[Stored records]
'''
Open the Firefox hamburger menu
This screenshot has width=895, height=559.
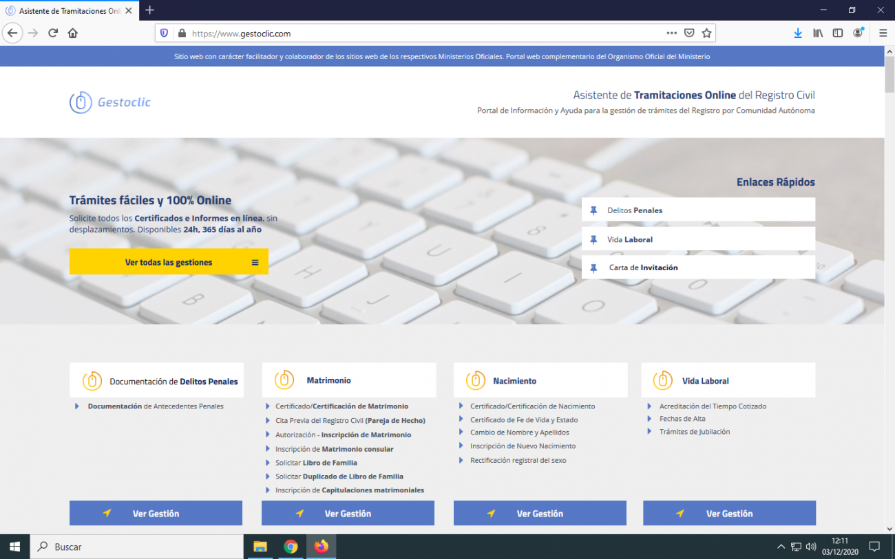pos(883,33)
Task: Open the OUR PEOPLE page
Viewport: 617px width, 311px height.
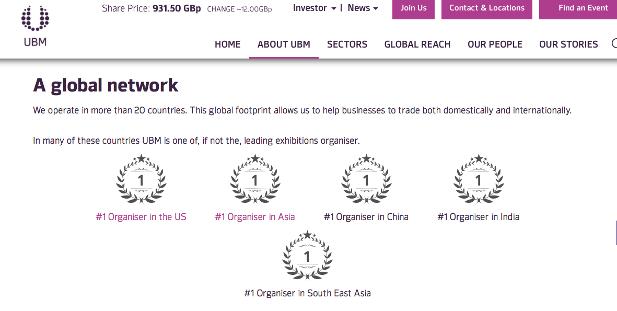Action: 495,44
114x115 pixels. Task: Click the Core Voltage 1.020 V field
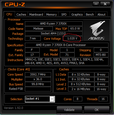point(72,39)
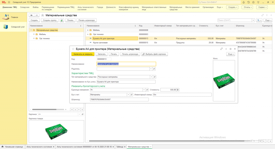The width and height of the screenshot is (275, 149).
Task: Click the green document icon next to Создать группу
Action: (62, 20)
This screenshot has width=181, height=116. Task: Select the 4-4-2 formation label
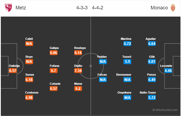98,8
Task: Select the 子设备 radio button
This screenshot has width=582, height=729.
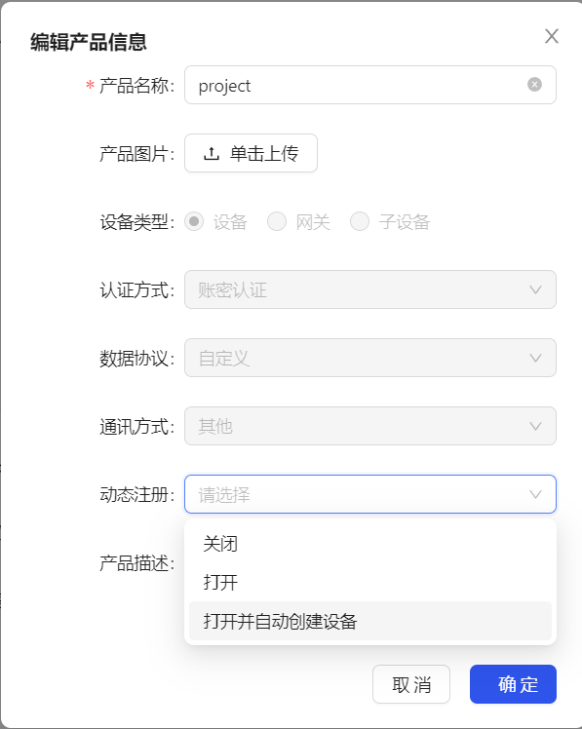Action: (x=360, y=221)
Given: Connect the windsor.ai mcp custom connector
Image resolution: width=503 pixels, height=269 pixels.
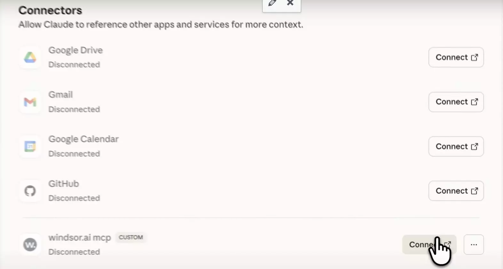Looking at the screenshot, I should (x=421, y=245).
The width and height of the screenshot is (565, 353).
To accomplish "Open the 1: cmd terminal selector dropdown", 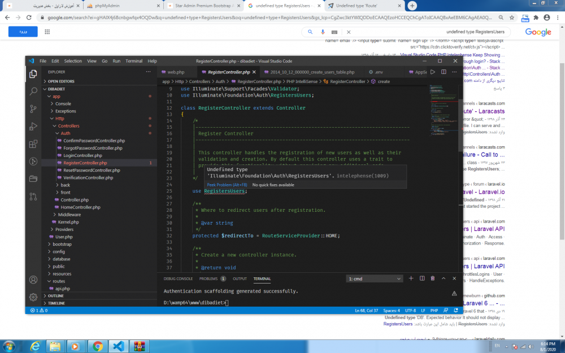I will pos(374,278).
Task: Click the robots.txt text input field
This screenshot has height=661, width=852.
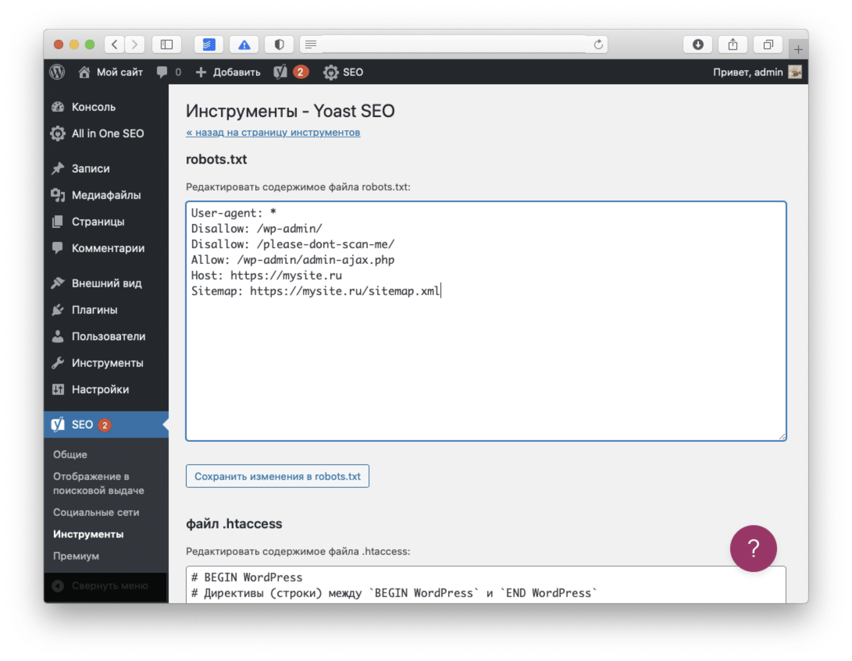Action: click(485, 318)
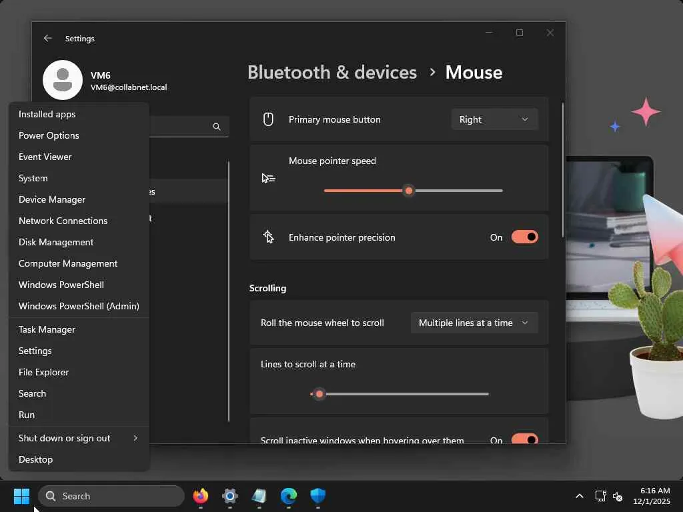Toggle Scroll inactive windows when hovering
The height and width of the screenshot is (512, 683).
[x=524, y=440]
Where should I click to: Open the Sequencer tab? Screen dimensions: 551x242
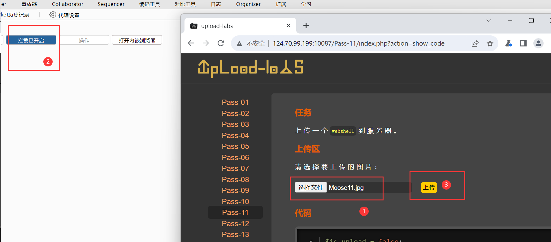[111, 4]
'''
- _Your objective_:
Write out again exactly the lines above from the one with "Viewport: 617px width, 311px height." through the one with "Task: Select the 子设备 radio button", adding no other lines and no pictures.

- _Your response_:
Viewport: 617px width, 311px height.
Action: 495,44
114x115 pixels. Task: Click the Core Voltage 1.020 V field
point(72,39)
The width and height of the screenshot is (275, 149).
Task: Click the green document icon next to Создать группу
Action: (62, 20)
This screenshot has width=181, height=116. Task: Select the 4-4-2 formation label
98,8
Task: Select the 子设备 radio button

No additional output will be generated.